**Supplied records:**
▽

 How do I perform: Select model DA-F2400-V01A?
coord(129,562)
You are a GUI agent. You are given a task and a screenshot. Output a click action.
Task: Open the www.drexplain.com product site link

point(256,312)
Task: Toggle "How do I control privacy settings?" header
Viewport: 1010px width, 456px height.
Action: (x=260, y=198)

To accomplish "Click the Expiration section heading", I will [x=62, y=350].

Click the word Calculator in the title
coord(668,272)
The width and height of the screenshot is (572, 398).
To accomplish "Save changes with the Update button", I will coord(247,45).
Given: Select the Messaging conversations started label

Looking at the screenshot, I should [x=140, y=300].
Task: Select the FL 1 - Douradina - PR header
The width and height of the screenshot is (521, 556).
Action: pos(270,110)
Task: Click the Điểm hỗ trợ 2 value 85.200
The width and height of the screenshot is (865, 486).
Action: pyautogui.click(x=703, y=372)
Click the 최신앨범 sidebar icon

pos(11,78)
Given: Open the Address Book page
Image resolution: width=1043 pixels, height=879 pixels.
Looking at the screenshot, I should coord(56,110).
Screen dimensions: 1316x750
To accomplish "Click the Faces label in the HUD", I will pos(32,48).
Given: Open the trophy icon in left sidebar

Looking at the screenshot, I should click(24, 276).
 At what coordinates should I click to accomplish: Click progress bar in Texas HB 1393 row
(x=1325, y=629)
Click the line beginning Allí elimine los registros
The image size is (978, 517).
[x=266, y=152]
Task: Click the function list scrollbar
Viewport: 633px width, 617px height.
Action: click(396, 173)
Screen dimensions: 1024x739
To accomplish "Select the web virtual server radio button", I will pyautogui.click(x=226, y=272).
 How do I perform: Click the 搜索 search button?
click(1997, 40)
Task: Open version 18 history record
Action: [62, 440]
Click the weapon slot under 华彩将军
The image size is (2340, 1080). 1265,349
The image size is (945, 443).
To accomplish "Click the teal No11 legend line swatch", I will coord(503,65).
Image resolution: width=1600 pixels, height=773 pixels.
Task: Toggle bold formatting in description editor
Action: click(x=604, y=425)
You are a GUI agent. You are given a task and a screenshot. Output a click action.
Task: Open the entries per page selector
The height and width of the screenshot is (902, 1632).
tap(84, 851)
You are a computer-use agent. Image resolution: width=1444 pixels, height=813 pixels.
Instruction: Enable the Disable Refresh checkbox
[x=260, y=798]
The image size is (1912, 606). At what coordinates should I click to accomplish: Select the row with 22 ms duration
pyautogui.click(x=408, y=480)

△

**Your instructions:**
Recopy the records without any alteration.

**The completed task:**
 How do I perform: Select model DA-F2400-V01A?
coord(129,562)
You are a GUI agent. You are given a task and a screenshot. Output a click action.
Task: Open the www.drexplain.com product site link

point(256,312)
Task: Toggle "How do I control privacy settings?" header
Viewport: 1010px width, 456px height.
Action: (x=260, y=198)

To accomplish "Click the Expiration section heading", I will [x=62, y=350].

Click the word Calculator in the title
coord(668,272)
The width and height of the screenshot is (572, 398).
To accomplish "Save changes with the Update button", I will coord(247,45).
Given: Select the Messaging conversations started label

Looking at the screenshot, I should [x=140, y=300].
Task: Select the FL 1 - Douradina - PR header
The width and height of the screenshot is (521, 556).
Action: pos(270,110)
Task: Click the Điểm hỗ trợ 2 value 85.200
The width and height of the screenshot is (865, 486).
Action: pyautogui.click(x=703, y=372)
Click the 최신앨범 sidebar icon

pos(11,78)
Given: Open the Address Book page
Image resolution: width=1043 pixels, height=879 pixels.
Looking at the screenshot, I should coord(56,110).
Screen dimensions: 1316x750
To accomplish "Click the Faces label in the HUD", I will pos(32,48).
Given: Open the trophy icon in left sidebar

Looking at the screenshot, I should click(24, 276).
 At what coordinates should I click to accomplish: Click progress bar in Texas HB 1393 row
(x=1325, y=629)
Click the line beginning Allí elimine los registros
The image size is (978, 517).
[x=266, y=152]
Task: Click the function list scrollbar
Viewport: 633px width, 617px height.
Action: click(396, 173)
Screen dimensions: 1024x739
To accomplish "Select the web virtual server radio button", I will pyautogui.click(x=226, y=272).
 How do I perform: Click the 搜索 search button?
click(1997, 40)
Task: Open version 18 history record
Action: [62, 440]
Click the weapon slot under 华彩将军
The image size is (2340, 1080). 1265,349
The image size is (945, 443).
To accomplish "Click the teal No11 legend line swatch", I will coord(503,65).
Image resolution: width=1600 pixels, height=773 pixels.
Task: Toggle bold formatting in description editor
Action: click(x=604, y=425)
You are a GUI agent. You are given a task and a screenshot. Output a click action.
Task: Open the entries per page selector
The height and width of the screenshot is (902, 1632).
tap(84, 851)
You are a computer-use agent. Image resolution: width=1444 pixels, height=813 pixels.
Instruction: Enable the Disable Refresh checkbox
[x=260, y=798]
The image size is (1912, 606). At what coordinates should I click to accomplish: Select the row with 22 ms duration
pyautogui.click(x=408, y=480)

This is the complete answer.